Младшие воины пошли ему навстречу, уж очень им хотелось произвести впечатление. Бьорн слушал вполуха. Зал Тра не был заполнен, как когда-то. В каждой костровой яме горел огонь, показывая, как много столов пустовало. Оставшиеся в живых Влка шумели, наполнив задымленное помещение весельем, но, несмотря на шумный пир, за громкими шутками и пением старых песен присутствовала пустота. А из мест, откуда должны были доноситься живые звуки, их донимали только отголоски притаившихся вихтов.

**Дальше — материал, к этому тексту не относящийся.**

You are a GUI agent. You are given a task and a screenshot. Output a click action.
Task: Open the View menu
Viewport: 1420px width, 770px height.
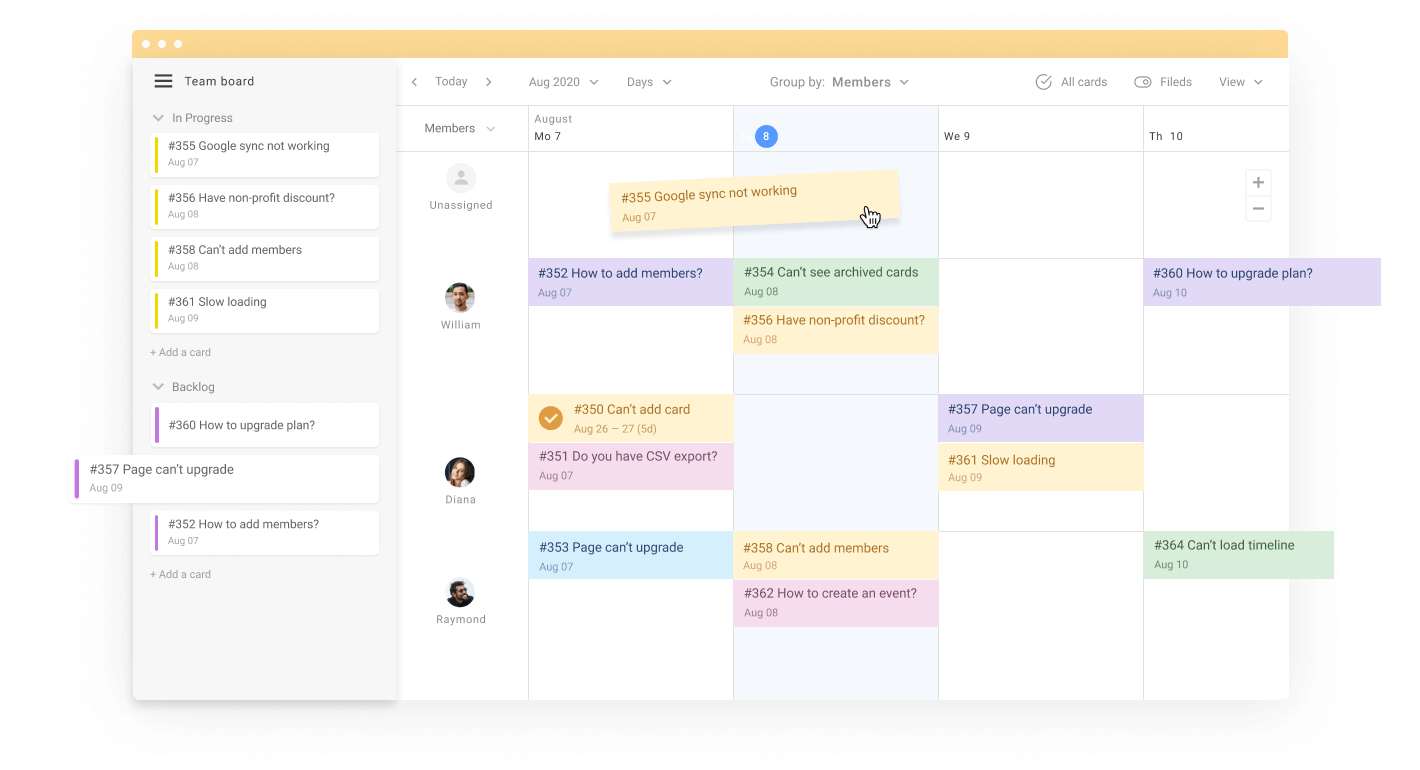point(1239,81)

Легион был серьезно ослаблен. Бьорн не мог представить, что когда-нибудь снова увидит все скамьи занятыми. Погибла четверть Тра, а его Великая рота была в лучшем положении, чем прочие. Онн понесла особенно тяжелые потери. Многие пали вместе с лордом Гунном. Русс часто разговаривал с Бьорном, но нежеланное доверие доставляло воину только больше тревоги. Примарх сожалел о безрассудстве ярла, но насколько Бьорн понимал, Русс настроился на такой же план действий. Две трети Легиона уже погибло. Зал Фиф стал траурным. Как и у Сепп. Воображение слишком легко рисовало все залы пустыми, а пиры – стихшими. В прошлом, когда подобное случалось, потери восполнялись. Не в этот раз. Наступил конец времен, дни войны богов, когда Моркаи промчится по небесам и заберет у ночи свое утраченное око.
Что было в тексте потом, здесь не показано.